= Activity =
Find the line in the entries below that contains "Baratas no micro-ondas: por". Repeat it exactly, and every line after it through the line that contains "não estivermos em".

----

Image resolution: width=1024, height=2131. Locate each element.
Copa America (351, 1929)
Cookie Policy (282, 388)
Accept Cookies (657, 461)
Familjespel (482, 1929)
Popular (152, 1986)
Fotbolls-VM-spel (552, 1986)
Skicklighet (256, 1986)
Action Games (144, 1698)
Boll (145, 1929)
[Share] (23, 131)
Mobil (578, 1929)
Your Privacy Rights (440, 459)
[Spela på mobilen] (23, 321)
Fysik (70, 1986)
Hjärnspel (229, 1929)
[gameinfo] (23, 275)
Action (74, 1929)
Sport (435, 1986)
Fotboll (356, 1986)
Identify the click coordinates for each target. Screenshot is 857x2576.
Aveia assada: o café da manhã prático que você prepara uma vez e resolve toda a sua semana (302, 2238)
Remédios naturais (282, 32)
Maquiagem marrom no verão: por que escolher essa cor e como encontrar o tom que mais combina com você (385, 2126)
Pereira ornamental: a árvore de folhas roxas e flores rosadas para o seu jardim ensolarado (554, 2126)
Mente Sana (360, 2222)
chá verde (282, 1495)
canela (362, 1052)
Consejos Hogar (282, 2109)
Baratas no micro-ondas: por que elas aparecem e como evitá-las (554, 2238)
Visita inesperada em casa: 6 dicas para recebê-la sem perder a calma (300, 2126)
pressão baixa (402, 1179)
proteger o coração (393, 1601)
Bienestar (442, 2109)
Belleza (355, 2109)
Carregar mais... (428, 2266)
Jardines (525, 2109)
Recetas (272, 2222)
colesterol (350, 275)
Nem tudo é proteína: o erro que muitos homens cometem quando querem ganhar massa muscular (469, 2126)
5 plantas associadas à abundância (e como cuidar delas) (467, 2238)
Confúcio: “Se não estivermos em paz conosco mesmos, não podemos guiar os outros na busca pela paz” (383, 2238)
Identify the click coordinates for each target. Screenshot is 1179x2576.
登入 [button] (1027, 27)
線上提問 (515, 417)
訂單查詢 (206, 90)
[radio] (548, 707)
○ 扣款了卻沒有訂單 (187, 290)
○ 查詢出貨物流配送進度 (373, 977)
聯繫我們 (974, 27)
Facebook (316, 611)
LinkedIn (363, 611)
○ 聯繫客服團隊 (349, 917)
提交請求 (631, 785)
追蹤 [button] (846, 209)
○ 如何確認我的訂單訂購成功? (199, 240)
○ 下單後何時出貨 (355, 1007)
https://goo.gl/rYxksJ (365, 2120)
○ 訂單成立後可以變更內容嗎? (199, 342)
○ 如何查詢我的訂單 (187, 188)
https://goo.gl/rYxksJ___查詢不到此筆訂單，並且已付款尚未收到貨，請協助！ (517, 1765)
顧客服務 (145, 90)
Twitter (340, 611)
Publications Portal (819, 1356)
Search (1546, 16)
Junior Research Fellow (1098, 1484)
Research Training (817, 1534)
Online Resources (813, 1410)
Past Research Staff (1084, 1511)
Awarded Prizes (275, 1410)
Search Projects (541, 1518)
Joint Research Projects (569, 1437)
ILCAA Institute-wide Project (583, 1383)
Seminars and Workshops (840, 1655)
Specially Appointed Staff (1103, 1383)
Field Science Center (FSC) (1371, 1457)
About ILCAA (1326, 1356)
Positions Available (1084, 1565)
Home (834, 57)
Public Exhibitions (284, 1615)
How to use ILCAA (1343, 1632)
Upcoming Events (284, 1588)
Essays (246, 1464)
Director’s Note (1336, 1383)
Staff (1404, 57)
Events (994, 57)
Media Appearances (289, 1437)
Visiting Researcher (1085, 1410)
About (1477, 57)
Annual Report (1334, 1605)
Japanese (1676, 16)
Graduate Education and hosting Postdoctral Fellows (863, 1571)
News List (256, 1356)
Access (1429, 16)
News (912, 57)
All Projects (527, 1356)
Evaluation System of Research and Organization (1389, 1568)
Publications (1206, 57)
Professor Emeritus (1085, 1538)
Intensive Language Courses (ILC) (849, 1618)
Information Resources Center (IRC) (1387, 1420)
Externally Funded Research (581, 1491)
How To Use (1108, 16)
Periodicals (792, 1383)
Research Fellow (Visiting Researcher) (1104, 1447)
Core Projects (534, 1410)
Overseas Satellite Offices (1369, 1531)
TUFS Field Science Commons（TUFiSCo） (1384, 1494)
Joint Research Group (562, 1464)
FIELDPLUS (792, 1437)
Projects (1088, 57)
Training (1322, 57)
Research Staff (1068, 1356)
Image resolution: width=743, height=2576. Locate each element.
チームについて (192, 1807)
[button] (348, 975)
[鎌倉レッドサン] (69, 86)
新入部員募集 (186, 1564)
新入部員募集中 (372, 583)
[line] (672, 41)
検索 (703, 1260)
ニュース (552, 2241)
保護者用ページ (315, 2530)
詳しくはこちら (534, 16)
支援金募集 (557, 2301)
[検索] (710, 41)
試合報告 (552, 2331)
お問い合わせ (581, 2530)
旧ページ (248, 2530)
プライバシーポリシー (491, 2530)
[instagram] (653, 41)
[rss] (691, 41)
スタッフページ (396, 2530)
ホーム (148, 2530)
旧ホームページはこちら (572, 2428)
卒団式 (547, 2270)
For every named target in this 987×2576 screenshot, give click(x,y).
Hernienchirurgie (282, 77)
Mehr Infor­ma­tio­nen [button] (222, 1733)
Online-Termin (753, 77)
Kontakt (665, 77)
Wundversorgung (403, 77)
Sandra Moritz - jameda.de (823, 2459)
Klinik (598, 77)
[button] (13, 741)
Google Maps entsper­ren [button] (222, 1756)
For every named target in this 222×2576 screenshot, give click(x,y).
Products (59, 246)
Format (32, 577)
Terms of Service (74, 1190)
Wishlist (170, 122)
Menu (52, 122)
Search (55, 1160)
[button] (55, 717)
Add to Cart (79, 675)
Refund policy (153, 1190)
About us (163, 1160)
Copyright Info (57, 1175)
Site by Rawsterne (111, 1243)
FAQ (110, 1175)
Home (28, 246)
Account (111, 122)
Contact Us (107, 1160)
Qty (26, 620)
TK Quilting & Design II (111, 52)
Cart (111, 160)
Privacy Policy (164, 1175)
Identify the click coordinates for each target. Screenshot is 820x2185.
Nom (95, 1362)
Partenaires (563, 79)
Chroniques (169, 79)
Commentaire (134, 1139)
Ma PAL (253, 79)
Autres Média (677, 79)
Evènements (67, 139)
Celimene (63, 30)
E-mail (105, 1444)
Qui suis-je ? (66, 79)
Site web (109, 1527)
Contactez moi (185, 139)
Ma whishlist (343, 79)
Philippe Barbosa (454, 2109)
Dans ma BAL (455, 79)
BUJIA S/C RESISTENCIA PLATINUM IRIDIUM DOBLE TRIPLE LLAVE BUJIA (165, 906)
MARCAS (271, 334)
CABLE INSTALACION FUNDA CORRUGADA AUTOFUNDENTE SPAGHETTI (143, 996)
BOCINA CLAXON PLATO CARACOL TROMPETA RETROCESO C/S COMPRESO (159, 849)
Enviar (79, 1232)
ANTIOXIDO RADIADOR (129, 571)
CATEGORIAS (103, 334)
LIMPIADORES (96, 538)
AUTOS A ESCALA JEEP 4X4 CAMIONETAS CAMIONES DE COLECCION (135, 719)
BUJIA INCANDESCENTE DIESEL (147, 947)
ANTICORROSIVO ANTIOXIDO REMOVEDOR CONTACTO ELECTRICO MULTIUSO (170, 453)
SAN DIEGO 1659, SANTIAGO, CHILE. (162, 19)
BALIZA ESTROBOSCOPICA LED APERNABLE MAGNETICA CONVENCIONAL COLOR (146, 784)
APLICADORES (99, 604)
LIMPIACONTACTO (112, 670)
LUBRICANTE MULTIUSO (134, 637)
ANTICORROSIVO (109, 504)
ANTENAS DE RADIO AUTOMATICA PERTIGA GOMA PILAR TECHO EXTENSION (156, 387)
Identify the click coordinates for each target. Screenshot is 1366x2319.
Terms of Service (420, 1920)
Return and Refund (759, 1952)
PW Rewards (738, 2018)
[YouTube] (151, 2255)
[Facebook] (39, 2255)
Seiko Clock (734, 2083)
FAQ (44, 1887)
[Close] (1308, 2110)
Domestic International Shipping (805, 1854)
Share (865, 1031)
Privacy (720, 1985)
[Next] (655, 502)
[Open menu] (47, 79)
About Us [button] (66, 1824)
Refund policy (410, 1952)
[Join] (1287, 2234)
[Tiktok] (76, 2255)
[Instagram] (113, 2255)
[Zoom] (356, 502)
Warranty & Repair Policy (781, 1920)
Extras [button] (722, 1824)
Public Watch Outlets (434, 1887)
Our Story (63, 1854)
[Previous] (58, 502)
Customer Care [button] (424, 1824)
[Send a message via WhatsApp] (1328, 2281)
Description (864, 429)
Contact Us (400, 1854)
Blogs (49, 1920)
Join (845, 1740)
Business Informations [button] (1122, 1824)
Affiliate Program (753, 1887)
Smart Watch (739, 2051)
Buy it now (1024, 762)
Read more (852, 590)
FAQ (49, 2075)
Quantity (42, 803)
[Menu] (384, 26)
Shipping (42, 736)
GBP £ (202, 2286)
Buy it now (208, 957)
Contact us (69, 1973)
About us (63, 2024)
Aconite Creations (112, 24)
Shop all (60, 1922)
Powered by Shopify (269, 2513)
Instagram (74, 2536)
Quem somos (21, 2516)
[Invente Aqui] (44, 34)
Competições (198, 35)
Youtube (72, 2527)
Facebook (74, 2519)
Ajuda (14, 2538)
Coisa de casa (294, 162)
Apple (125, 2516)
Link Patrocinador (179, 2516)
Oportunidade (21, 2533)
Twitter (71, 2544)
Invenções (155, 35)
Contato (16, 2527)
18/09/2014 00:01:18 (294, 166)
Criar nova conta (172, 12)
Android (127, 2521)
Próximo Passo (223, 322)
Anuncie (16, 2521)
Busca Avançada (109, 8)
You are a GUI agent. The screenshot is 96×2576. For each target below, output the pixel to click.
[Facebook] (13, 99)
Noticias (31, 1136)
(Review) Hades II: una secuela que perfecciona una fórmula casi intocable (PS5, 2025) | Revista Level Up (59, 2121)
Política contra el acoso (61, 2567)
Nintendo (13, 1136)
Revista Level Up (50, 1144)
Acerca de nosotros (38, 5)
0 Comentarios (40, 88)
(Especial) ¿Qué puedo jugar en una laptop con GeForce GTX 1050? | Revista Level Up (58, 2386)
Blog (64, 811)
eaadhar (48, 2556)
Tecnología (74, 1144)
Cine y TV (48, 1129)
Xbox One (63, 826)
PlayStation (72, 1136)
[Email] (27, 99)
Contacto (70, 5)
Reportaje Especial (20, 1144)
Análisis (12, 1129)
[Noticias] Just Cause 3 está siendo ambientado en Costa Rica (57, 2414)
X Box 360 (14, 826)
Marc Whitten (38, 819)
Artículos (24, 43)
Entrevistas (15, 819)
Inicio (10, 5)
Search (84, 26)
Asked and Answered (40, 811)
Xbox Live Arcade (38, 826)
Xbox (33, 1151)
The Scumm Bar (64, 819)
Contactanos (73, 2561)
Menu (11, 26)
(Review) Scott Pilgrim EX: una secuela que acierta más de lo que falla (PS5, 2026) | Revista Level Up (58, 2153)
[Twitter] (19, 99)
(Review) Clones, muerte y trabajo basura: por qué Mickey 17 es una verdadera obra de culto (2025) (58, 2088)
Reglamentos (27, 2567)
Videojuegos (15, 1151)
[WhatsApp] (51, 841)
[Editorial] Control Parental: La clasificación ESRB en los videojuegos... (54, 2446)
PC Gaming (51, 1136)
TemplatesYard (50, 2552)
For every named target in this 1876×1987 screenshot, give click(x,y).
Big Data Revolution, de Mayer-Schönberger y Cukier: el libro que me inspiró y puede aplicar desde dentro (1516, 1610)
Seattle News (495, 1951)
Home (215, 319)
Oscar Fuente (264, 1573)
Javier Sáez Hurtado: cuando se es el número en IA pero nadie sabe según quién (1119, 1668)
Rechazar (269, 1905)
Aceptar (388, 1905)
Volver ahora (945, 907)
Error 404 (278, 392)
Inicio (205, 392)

----

= Solution =
Baratas no micro-ondas: por que elas aparecem e como evitá-las (554, 2238)
Visita inesperada em casa: 6 dicas para recebê-la sem perder a calma (300, 2126)
pressão baixa (402, 1179)
proteger o coração (393, 1601)
Bienestar (442, 2109)
Belleza (355, 2109)
Carregar mais... (428, 2266)
Jardines (525, 2109)
Recetas (272, 2222)
colesterol (350, 275)
Nem tudo é proteína: o erro que muitos homens cometem quando querem ganhar massa muscular (469, 2126)
5 plantas associadas à abundância (e como cuidar delas) (467, 2238)
Confúcio: “Se não estivermos em paz conosco mesmos, não podemos guiar os outros na busca pela paz” (383, 2238)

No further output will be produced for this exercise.